14 October – 18 November

The opening scenes of Charlie Josephine’s play are comedy gold; with their men away prospecting for well over nine months the women of the town are taut to bursting with sexual frustration and a side helping of religious and cultural repression. Things boil over with the arrival of wanted desperado, Jack Cannon (Vinnie Heaven), on the run from the law and the bounty hunters, and at the same time searching for his brother’s killer.

If the play wanted a theme song it would be the Kinks’ Lola which sings of, ‘the crazy mixed up world’, that is in fact reality. Jack is the sweetest bandit you ever did see; in his red and white outfit with fringes, black and white boots, white ten-gallon hat and shiny six shooters, you could put him on top of the Christmas tree and he’d light up the room. Swaggering into the bar he causes the women to suffer a fit of the vapours. His arrival is like the ‘second coming’ when everybody can throw off their inhibitions and be whoever and whatever they want to be. ‘He’s and ‘she’s become ‘they’s, corsets are disgarded for loose colourful clothes – dresses, skirts or for Lucy (Lee Braithwaite) shirt and trousers – whilst the sheriff (Paul Hunter) a notorious lush, reveals his inner self as a cross-dresser with a liking for silk.

There is more than a hint of the influence of Aristophanes in this play, with the general absurdity, satire and release from the everyday. Again echoes of Lysistrata and the theme of strong women taking over a town to demand changes and the general moments of bacchanalia point back to Greek old comedy. There is a magical pregnancy after an irrepressibly horny, Miss Lillian (Sophie Melville) makes love in the bath with a willing Jack – the two by now in love, and new and previously unlikely relationships are formed in the town. That is until the men return at the end of act one.

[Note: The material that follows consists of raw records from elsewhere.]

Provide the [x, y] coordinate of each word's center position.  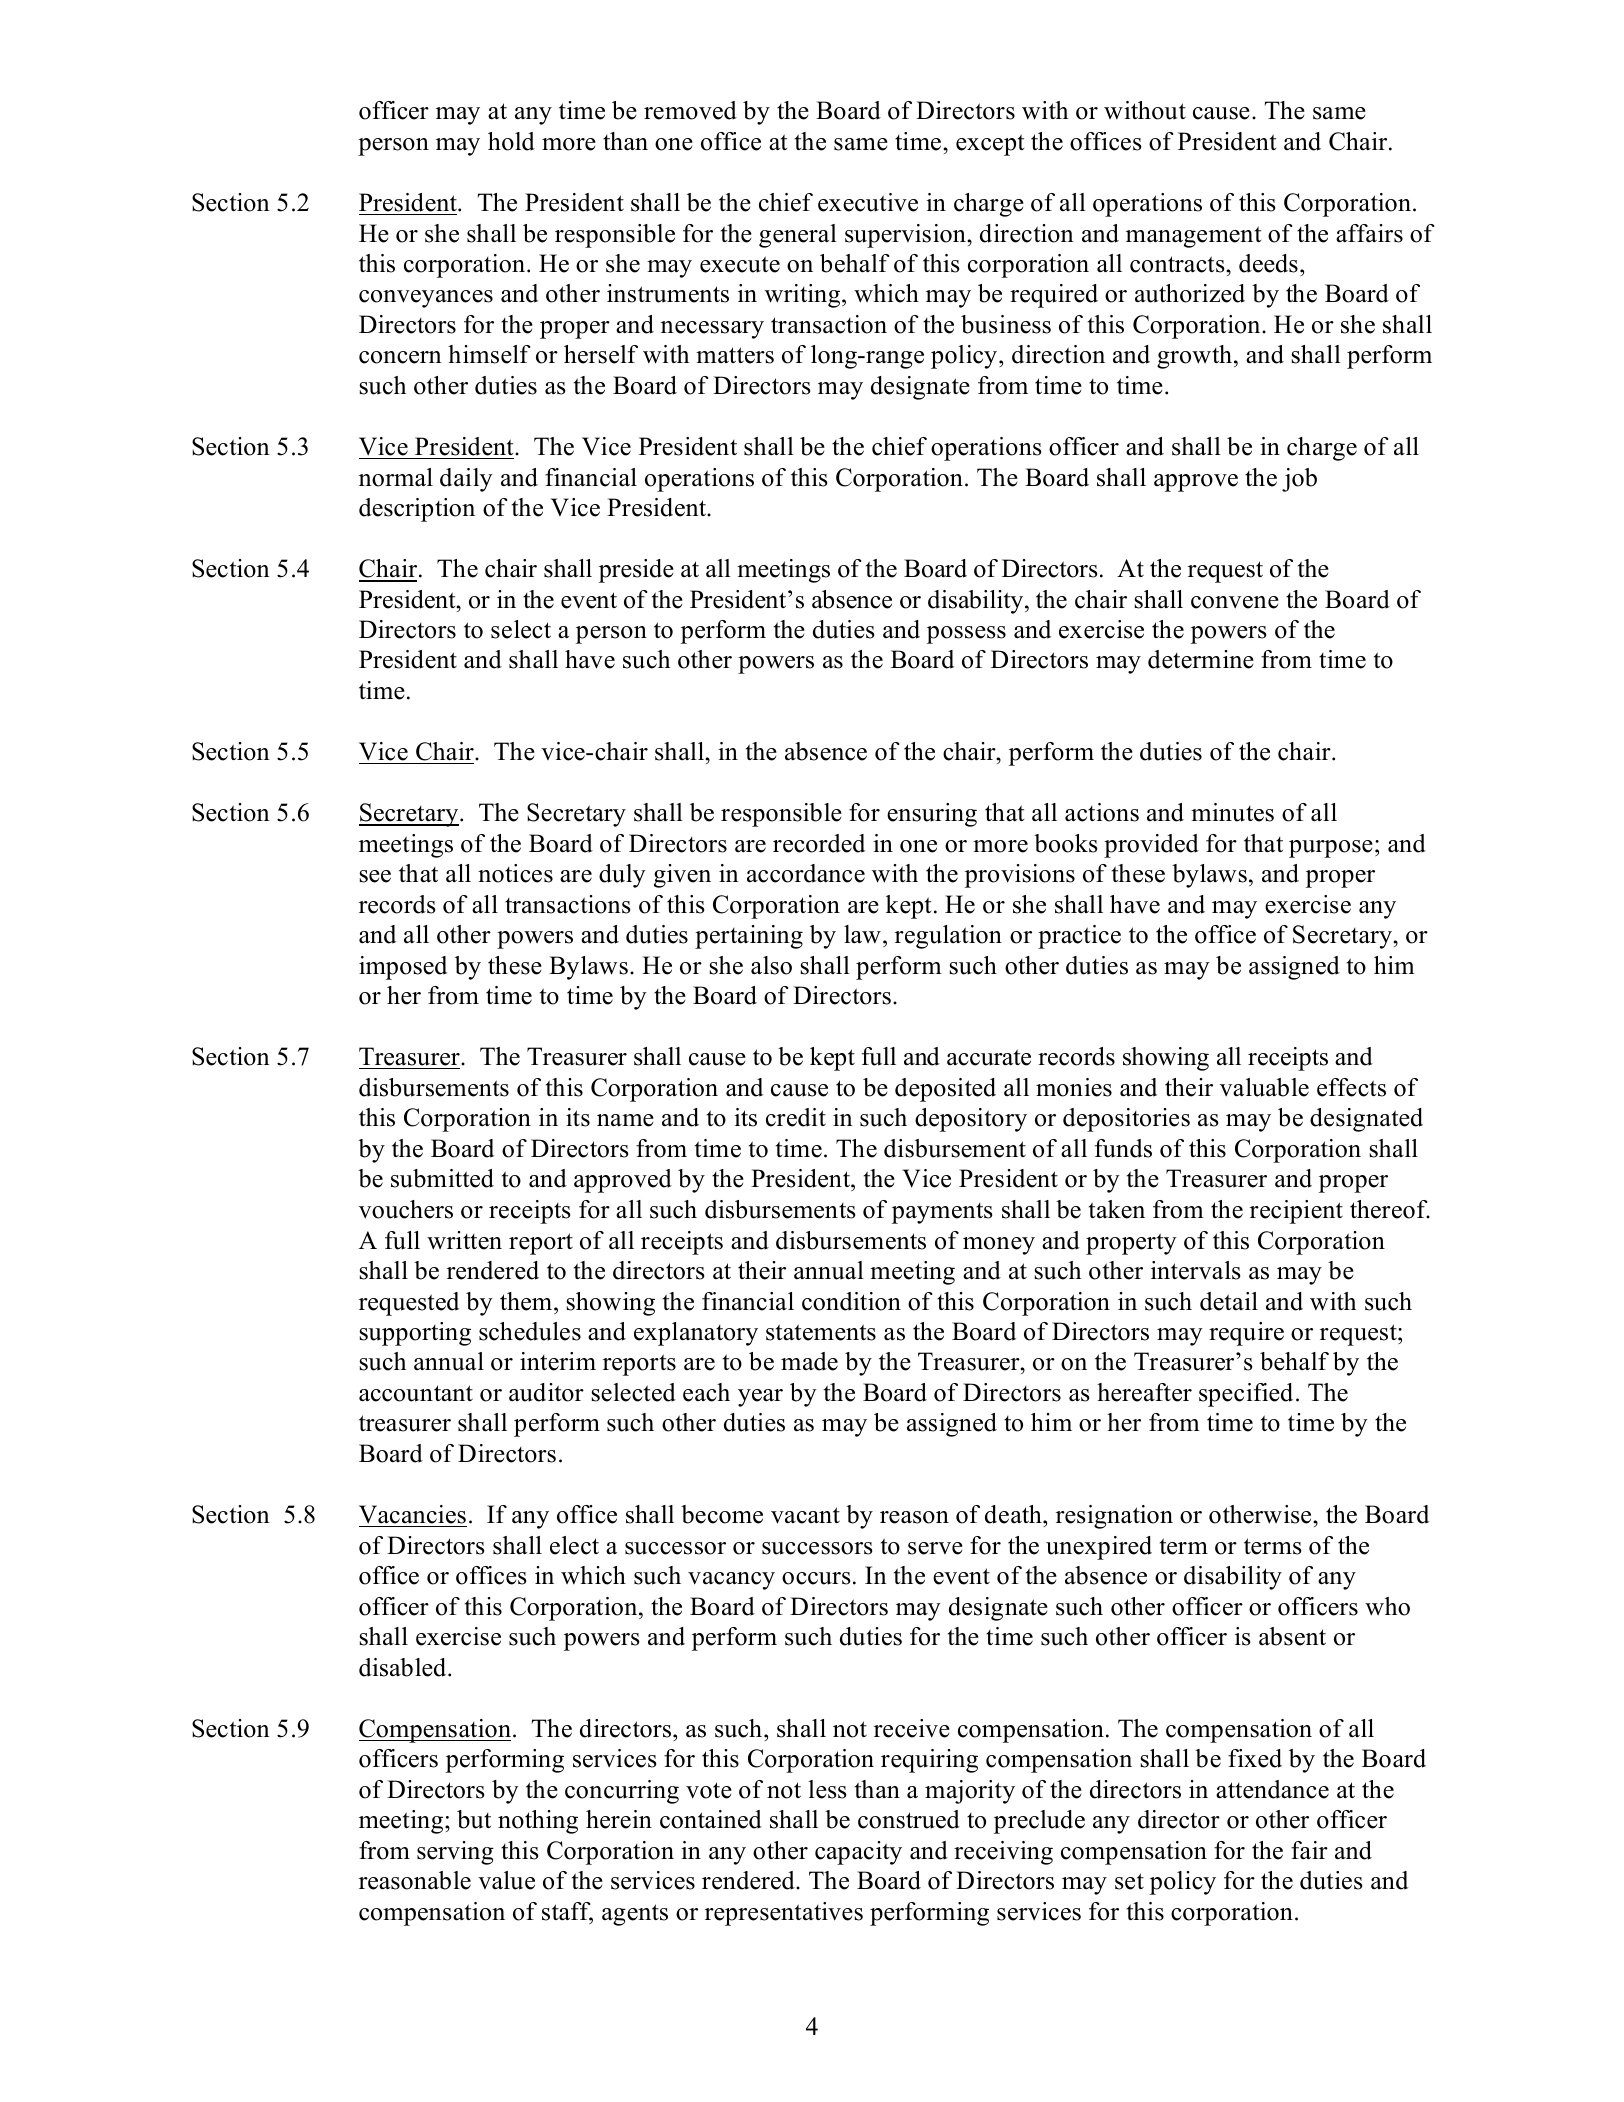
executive [868, 202]
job [1299, 480]
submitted [442, 1178]
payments [942, 1213]
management [1193, 237]
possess [966, 635]
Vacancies [412, 1514]
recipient [1296, 1212]
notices [515, 873]
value [506, 1880]
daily [466, 480]
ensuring [932, 815]
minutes [1232, 812]
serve [935, 1548]
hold [511, 141]
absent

The beginning of the second act forms a kind of parabasis, which had the dramatic effect of opening the oven door and allowing the nicely rising pudding to suddenly deflate. However, with the unnecessary lecture on diversity over, things pick up again with the arrival of Charley Parkhurst (LJ Parkinson) dressed in black with green hair, they were the meanest and most feared bounty hunter in the land. After much mayhem and a farcical gun fight involving a gang of outlaws hunting Jack, things settle down into a new order where there’s no ‘disrespecting’ folk and no ‘categorizing’. It seems the women didn’t want their men at all, they just wanted the freedom to express their sexuality and gender-identity in whatever way seemed to them natural.

With some songs (particularly from Mary [Bridgette Amofah]) and line dancing thrown in for good measure, with fine performances throughout and a great sense of an individual comic style, the play is a hoot and brought the audience to its feet at the finale.